Objectif 1
Répondez aux questions suivantes à partir de l'extrait sur Corneille.
(a) Quel genre Corneille s'apprête-t-il à délaisser avec La Place Royale ?
(b) Quels personnages pourrait-on voir comme deux personnages de tragédie égarés dans le monde de la comédie ?
(c) Quel trône Cléopâtre cède-t-elle à Antiochus et Rodogune ?
Objectif 2
Recopiez à l'identique les lignes de la liste, depuis la toute première jusqu'à celle qui contient « Click inside the », cette dernière comprise.

49Ainsi, avec La Place Royale, juste avant de délaisser – presque définitivement – le genre de la comédie, Corneille met en scène différentes manières de jouer et d’appliquer les règles de la civilité amoureuse. La pièce apparaît à ce titre comme une comédie méta-honnête, qui met en abyme les lois de l’honnêteté, dont la mise en œuvre relève de stratégies diverses chez les personnages, qui ne cessent de les remettre en jeu. Du fait de leurs prétentions à une certaine forme d’absolutisme, on pourrait voir en Angélique et Alidor deux personnages de tragédie égarés dans le monde de la comédie. Or il semble plus juste de les considérer comme deux figures extravagantes génériquement, dans la mesure où, en essayant d’imposer leurs règles, ils se rapprochent certes des personnages de tragédie auxquels nous allons nous intéresser à présent ; mais ils s’en éloignent aussi par leurs revendications purement individualistes, détachées de tout enjeu de pouvoir. Dans le jeu de la civilité amoureuse, le héros de tragédie – et, plus précisément, l’héroïne – apparaît en effet comme la seule figure susceptible d’imposer ses propres règles.

Inventer les règles du jeu : compliment et enjeux de pouvoir

50Dans la tragédie, dont l’intrigue repose sur « quelque grand intérêt d’État66 », selon la célèbre définition qu’en donne Corneille dans son « Discours de l’utilité et des parties du poème dramatique », les formes langagières de la politesse prennent logiquement place dans le contexte de cérémonies officielles et s’inscrivent dans des enjeux de pouvoir. Le couronnement d’Antiochus et Rodogune, à l’acte V de la pièce qui porte le nom de cette héroïne, montre à quel point la parole civile est ici pensée comme l’une des composantes essentielles d’un rituel, auquel Cléopâtre, qui leur cède le trône de la Syrie, feint dans un premier temps de se soumettre pour mieux tenter d’administrer au couple un vin empoisonné :

Approchez, mes enfants (car l’amour maternelle,
Madame, dans mon cœur vous tient déjà pour telle,
Et je crois que ce nom ne vous déplaira pas67).

Liste des lignes
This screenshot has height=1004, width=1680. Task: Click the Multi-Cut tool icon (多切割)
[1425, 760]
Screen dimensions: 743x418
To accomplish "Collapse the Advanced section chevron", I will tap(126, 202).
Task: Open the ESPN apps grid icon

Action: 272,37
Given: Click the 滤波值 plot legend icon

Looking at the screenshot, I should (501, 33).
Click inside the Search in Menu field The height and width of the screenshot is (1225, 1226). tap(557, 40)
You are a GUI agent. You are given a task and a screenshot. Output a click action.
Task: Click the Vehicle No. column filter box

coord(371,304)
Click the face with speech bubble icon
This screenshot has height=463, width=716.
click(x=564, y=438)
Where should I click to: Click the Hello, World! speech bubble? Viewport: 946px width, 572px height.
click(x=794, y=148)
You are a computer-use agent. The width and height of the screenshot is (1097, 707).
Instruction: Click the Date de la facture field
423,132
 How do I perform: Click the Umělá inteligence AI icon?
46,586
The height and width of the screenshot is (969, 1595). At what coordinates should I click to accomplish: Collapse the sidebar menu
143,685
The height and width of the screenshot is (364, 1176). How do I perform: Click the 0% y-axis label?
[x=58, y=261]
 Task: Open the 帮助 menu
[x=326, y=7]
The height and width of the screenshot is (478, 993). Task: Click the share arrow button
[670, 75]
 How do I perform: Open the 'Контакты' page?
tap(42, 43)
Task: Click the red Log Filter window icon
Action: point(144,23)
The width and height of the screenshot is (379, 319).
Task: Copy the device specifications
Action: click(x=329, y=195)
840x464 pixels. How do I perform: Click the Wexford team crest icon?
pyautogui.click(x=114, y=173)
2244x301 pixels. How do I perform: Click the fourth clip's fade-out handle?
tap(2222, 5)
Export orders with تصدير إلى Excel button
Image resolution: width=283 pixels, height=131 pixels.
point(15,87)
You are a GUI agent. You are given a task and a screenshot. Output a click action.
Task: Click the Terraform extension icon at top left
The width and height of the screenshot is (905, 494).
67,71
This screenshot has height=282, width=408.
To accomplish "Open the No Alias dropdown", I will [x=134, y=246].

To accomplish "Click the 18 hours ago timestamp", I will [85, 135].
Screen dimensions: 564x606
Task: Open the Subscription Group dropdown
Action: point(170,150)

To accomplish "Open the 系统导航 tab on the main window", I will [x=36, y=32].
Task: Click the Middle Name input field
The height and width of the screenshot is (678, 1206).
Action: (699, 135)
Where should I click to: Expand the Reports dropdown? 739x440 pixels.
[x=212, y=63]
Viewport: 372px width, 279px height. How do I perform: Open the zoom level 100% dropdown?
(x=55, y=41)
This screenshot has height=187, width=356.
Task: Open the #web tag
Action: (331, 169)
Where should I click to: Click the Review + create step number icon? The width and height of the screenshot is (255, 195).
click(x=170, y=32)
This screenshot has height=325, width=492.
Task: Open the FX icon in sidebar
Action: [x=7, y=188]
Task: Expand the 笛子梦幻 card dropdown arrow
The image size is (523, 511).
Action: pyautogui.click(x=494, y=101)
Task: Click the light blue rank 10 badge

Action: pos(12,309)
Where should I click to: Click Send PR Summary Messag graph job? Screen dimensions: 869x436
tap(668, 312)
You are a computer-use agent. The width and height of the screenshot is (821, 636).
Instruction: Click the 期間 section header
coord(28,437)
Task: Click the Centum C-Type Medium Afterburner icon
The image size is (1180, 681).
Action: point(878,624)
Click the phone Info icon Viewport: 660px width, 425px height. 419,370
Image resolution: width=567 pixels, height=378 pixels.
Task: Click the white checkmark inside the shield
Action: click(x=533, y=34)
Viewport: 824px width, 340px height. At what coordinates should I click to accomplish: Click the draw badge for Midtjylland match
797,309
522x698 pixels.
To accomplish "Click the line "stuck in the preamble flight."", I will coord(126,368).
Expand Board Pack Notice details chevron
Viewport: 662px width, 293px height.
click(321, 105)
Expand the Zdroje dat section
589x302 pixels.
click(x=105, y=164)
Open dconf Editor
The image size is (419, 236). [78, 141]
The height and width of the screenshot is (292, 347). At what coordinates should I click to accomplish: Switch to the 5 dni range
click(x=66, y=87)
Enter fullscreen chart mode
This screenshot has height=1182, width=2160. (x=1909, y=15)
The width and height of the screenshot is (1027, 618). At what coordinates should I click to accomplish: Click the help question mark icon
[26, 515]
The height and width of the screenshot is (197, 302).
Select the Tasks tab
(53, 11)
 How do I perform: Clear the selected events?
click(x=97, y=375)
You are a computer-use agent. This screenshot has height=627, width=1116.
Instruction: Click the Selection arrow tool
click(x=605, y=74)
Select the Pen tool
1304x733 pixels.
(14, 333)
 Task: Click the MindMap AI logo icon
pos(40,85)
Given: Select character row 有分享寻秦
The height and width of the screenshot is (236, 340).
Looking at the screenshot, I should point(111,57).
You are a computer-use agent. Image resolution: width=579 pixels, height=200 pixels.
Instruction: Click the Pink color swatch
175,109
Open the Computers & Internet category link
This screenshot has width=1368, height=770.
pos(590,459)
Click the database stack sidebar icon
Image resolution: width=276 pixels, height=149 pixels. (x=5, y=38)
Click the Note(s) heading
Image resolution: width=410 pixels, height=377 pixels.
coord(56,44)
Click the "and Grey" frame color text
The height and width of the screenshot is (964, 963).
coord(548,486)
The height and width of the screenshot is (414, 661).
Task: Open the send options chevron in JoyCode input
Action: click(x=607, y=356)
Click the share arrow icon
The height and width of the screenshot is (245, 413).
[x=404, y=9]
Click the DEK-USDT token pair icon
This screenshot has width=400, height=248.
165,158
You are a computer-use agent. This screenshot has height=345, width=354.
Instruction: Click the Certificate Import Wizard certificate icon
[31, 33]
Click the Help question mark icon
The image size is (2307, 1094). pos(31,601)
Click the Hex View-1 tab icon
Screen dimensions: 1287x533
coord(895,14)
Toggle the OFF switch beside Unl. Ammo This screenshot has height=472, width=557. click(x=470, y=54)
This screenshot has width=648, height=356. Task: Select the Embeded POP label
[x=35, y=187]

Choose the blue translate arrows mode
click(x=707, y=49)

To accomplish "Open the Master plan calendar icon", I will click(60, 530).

Corrigé détaillé 1
(a) La comédie.
(b) Angélique et Alidor.
(c) Le trône de la Syrie.

Corrigé détaillé 2
This screenshot has height=1004, width=1680. Task: Click the Multi-Cut tool icon (多切割)
[1425, 760]
Screen dimensions: 743x418
To accomplish "Collapse the Advanced section chevron", I will tap(126, 202).
Task: Open the ESPN apps grid icon

Action: 272,37
Given: Click the 滤波值 plot legend icon

Looking at the screenshot, I should (501, 33).
Click inside the Search in Menu field The height and width of the screenshot is (1225, 1226). tap(557, 40)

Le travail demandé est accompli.